Syria Denies Deal With IS to Evacuate Fighters

The Syrian government denied on Monday it had entered an agreement with Islamic State to evacuate the last of the militant group’s fighters from one last area of resistance in southern Damascus.

Syrian state media denied it had reached a deal with IS militants, and declared that its control of Al-Hajr al-Aswad and Yarmouk Camp suburbs was a “military victory.” The area south of Damascus was the scene of intense airstrikes by the Syrian government to capture the area.

The General Command for the Syrian Army made a televised statement Monday, declaring the full seizure of Yarmouk Camp and Al-Hajr al-Aswad neighborhoods, which puts the area surrounding Damascus and its countryside under Syrian government control.

“Our armed forces and allied troops accomplished a full seizure of Hajr Aswad and surrounding areas after we got rid of a large number of IS militants and fully secured Al-Hajr al-Aswad and Yarmouk Camp areas,” said Ali Maihoob, the spokesperson for the Syrian General Command of the Army and Armed forces.

Maihoob added that the military operations will continue until they capture all areas of resistance and secure the country. Yarmouk Camp fell under IS control in March 2015.

The Syrian Observatory for Human Rights, a U.K.-based war monitor group, said there was a Russian-brokered deal between the Syrian government and IS militants to leave the area.
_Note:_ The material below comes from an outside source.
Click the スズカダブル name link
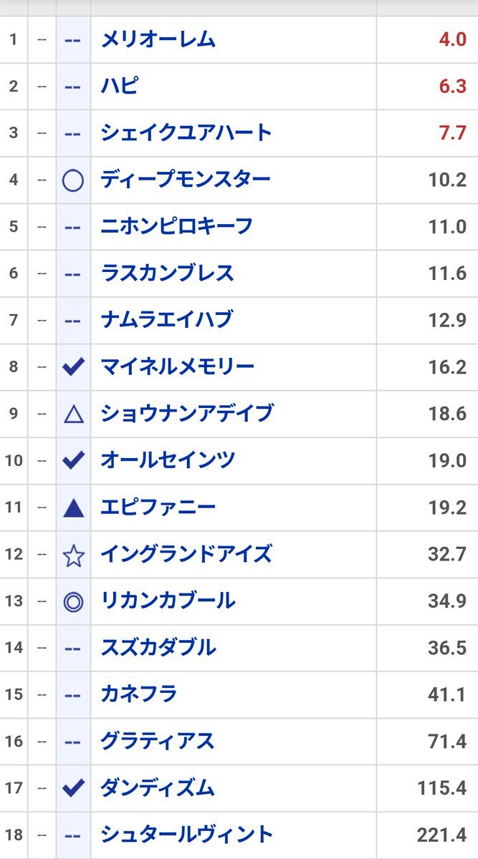 point(158,647)
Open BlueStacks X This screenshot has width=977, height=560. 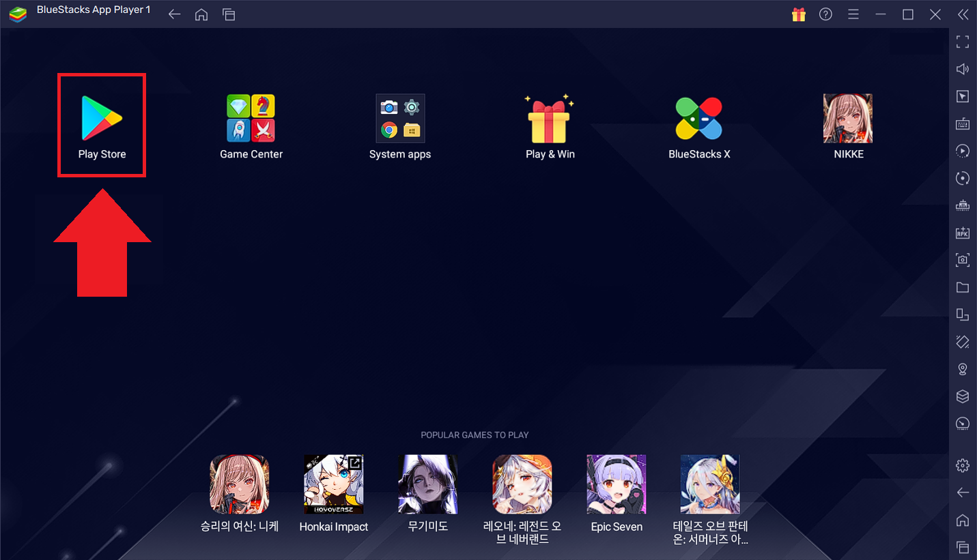(x=698, y=118)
Mattar Ismael, a journalist from southern Damascus, told VOA that the execution of the deal started at midnight Sunday, adding that locals reported seeing a convoy of buses entering the area during the night. Footage circulated on social media showed buses leaving the two suburbs carrying fighters and their families.

“Buses carrying families of IS and civilians already arrived to Homs province [in] central Syria, while about 1,000 IS fighters will leave to the Syrian Desert, probably to eastern Deir el-Zour,” Ismael said.

Previous deals between the Syrian government and different rebel groups were reached, resulting in the evacuation of civilians and rebels from southern Damascus in April 2018. Deals between the government and IS fighters and their families, however, failed.

IS fighters decided to remain in the area after the Syrian and Russian officials refused to guarantee that IS convoys heading to east Syria would not be targeted by the coalition’s airstrikes.

Yarmouk Camp was home to the largest Palestinian diaspora in Syria. It was established for the Palestinians who fled the 1948 war with Israel. According to the United Nations Relief and Works Agency (UNRWA), the camp was home to about 160,000 Palestinians before Syria’s conflict began in 2011.

The Syrian government retaking the area surrounding Damascus and its countryside comes six years after losing its grip over large sections in the region and seven years since the armed clashes began in the area.